- Directed by: Sagar Hari
- Written by: Sagar Hari
- Produced by: Ajith Vinayaka
- Starring: Indrans Murali Gopy
- Cinematography: Abhilash Shankar
- Edited by: Ajeesh Anand
- Music by: Arun Muraleedharan
- Production company: Ajith Vinayaka Films
- Distributed by: Ajith Vinayaka Release
- Release date: 5 July 2024;
- Running time: 125 minutes
- Country: India
- Language: Malayalam

= Kanakarajyam =

2024 Indian film

Kanakarajyam is a 2024 Indian Malayalam-language family-drama film written and directed by Sagar Hari. It stars Indrans, Murali Gopy and Leona Lishoy. It was produced by Wichu Ajith Vinayaka under the banner of Ajith Vinayaka Films Pvt Ltd and the music was composed by Arun Muraleedharan. It was released on 5 July 2024.

==Plot==
Ramanandhan, a former Indian military soldier, works as a security guard at a jewelry store. He is about to be celebrated by his recruitment agency for his dedication to his job. Venu is in debt and is forced to pay for his sister-in-law's engagement. The two men's lives become intertwined when they get into an issue.
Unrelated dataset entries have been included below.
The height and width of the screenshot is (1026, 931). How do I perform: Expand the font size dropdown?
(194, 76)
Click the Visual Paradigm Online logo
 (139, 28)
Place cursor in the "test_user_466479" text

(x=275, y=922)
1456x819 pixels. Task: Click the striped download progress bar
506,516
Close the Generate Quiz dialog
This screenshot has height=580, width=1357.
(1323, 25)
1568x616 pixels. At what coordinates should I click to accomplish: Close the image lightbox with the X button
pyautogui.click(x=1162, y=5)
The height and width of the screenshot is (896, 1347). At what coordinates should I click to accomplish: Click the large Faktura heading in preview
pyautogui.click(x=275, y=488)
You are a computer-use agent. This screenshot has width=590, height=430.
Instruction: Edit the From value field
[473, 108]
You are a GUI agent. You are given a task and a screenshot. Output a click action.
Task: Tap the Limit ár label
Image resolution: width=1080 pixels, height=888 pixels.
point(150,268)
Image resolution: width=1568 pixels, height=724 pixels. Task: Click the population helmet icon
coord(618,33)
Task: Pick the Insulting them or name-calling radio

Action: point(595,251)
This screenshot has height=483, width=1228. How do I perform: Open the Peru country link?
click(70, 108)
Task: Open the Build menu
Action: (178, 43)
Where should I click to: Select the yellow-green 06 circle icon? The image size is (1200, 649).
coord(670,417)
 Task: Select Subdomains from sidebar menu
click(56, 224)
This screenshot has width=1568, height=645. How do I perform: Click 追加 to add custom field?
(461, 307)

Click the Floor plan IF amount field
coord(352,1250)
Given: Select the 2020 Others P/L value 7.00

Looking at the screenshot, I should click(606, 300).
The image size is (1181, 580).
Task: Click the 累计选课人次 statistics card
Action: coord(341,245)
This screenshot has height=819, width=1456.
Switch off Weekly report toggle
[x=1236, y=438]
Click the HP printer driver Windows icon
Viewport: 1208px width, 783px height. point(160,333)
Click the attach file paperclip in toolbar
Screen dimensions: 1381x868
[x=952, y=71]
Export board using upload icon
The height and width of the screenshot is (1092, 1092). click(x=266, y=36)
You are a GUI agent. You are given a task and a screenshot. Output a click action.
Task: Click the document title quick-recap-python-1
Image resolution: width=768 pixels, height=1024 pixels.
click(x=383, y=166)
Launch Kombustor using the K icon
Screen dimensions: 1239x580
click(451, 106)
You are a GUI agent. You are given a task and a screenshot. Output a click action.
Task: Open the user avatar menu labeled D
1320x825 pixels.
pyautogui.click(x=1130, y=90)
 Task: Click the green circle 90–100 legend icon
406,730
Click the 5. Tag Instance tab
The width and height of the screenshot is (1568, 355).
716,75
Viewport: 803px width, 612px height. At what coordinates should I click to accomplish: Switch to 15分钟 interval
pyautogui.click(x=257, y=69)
The film explores the complexities of their relationship, including their pride and complexes.

==Cast==
- Indrans as Ramanandhan
- Murali Gopy as Venu
- Leona Lishoy as Venu's wife
- Rajesh Sharma ad Thothiyannan
- Dinesh Prabhakar as Circle Inspector
- Athira Patel as Ramanadhan's daughter

==Music==
Arun Muraleedharan composed the music.and B.K.Harinarayanan,Manu Manjith,Dhanya Suresh Menon and Rahul R. Sarma wrote the lyrics.